RuleFit2

## Summary¶

This post will be longer than the last one, so here are the major take-aways if don't want to read everything:

• RuleFit outperforms Linear Regression and Decision Trees
• RuleFit can keep up with other Tree-Ensembles like Random Forest or Gradient Boosting (at the price of interpretability)
• Nevertheless, the comparison took place on only one dataset and a plain train-test split so there might be many other situations where RuleFits will clearly underperform

## Introduction¶

In my last post I gave a short introduction to the RuleFit Algorithm. Now I want to construct an actual use case for RuleFit and how its benefits can be fully exploited. The dataset will be the same as last time (House Sales in King County).

## Preliminaries¶

The purpose of this post is to show a possible implementation of RuleFit in Python and compare its performance to other models.
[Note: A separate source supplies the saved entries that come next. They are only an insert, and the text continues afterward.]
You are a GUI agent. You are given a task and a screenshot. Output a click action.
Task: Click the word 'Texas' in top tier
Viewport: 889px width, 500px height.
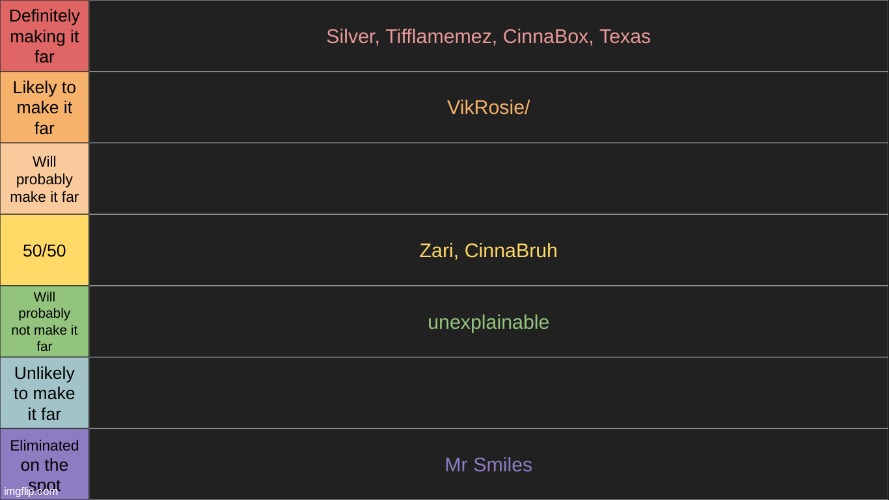[x=625, y=36]
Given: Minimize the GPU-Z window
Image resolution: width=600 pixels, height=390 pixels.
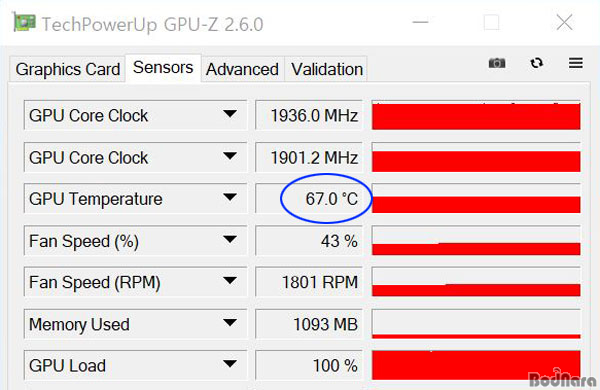Looking at the screenshot, I should [x=420, y=22].
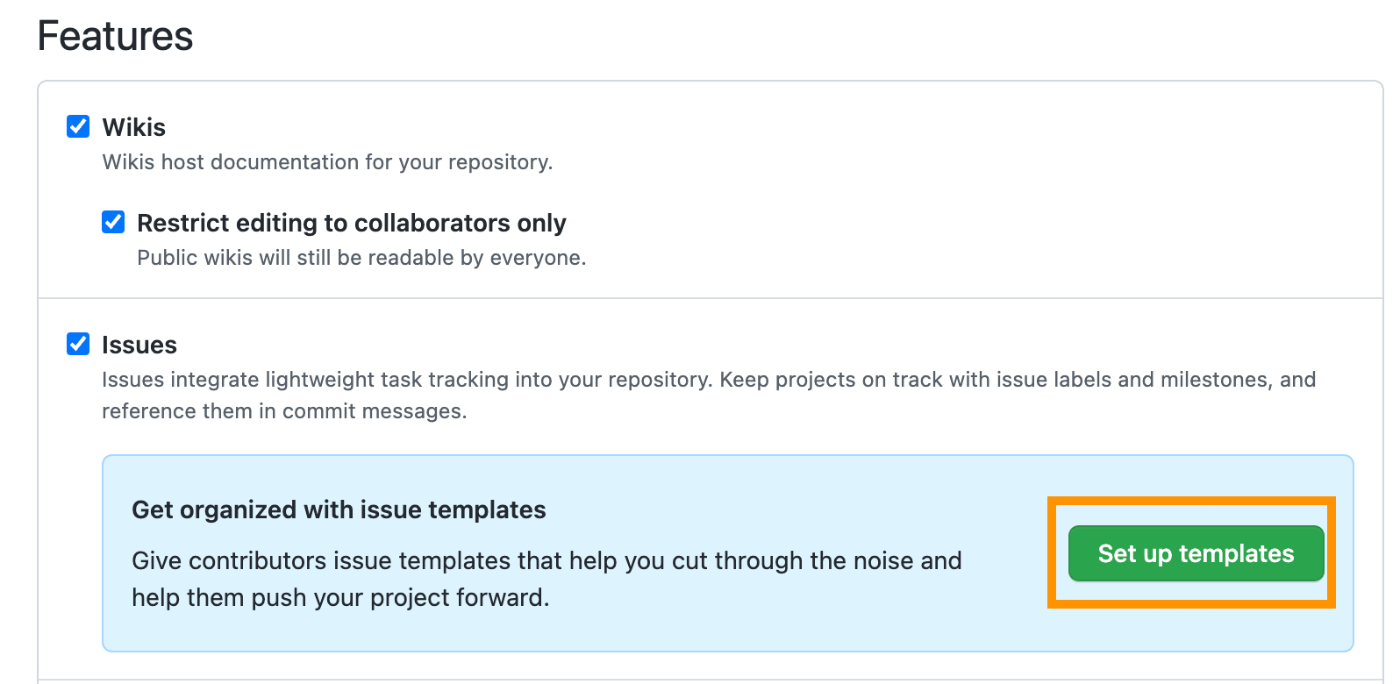Toggle Restrict editing to collaborators only checkbox

click(113, 222)
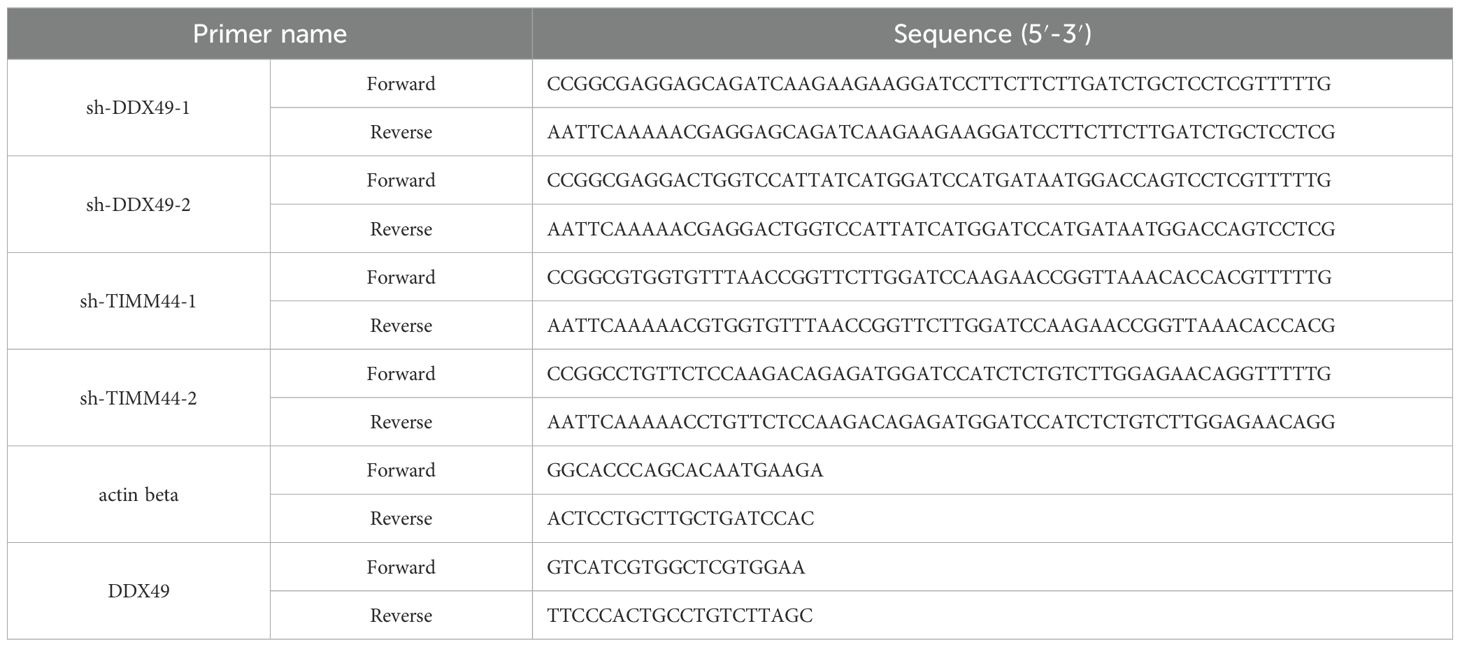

I am not aiming for the lowest test-error possible and thus there won't be any feature engineering except for dropping some unnecessary variables. The target variable is, again, 'price'.

In [1]:
import pandas as pd
import numpy as np

from sklearn.model_selection import train_test_split

from sklearn.linear_model import Lasso
from sklearn.linear_model import Ridge
from sklearn.linear_model import LinearRegression
from sklearn.tree import DecisionTreeRegressor
from sklearn.ensemble import RandomForestRegressor

import matplotlib.pyplot as plt

from copy import deepcopy

In [2]:
#loading and transforming data

df.drop(["id", "date", "zipcode"], 1, inplace = True)

X = df.drop("price",1)
y = df["price"]


Out[2]:
price bedrooms bathrooms sqft_living sqft_lot floors waterfront view condition grade sqft_above sqft_basement yr_built yr_renovated lat long sqft_living15 sqft_lot15
0 221900.0 3 1.00 1180 5650 1.0 0 0 3 7 1180 0 1955 0 47.5112 -122.257 1340 5650
1 538000.0 3 2.25 2570 7242 2.0 0 0 3 7 2170 400 1951 1991 47.7210 -122.319 1690 7639
2 180000.0 2 1.00 770 10000 1.0 0 0 3 6 770 0 1933 0 47.7379 -122.233 2720 8062
3 604000.0 4 3.00 1960 5000 1.0 0 0 5 7 1050 910 1965 0 47.5208 -122.393 1360 5000
4 510000.0 3 2.00 1680 8080 1.0 0 0 3 8 1680 0 1987 0 47.6168 -122.045 1800 7503
In [3]:
print(len(df))

21613

In [4]:
#simple train-test split
np.random.seed(123)

df_trainX, df_testX, df_trainY, df_testY = train_test_split(X, y, test_size=0.5, random_state=42)


## The RuleFit class¶

Below is my implementation of RuleFit. Except for the scaling part (lines 25-31) that I did not mention in the last post and the GradientBoostingRegressor for actual rule generation, the concept stays the same. Thus, you don't have to go through the whole block to understand what is happening under the hood.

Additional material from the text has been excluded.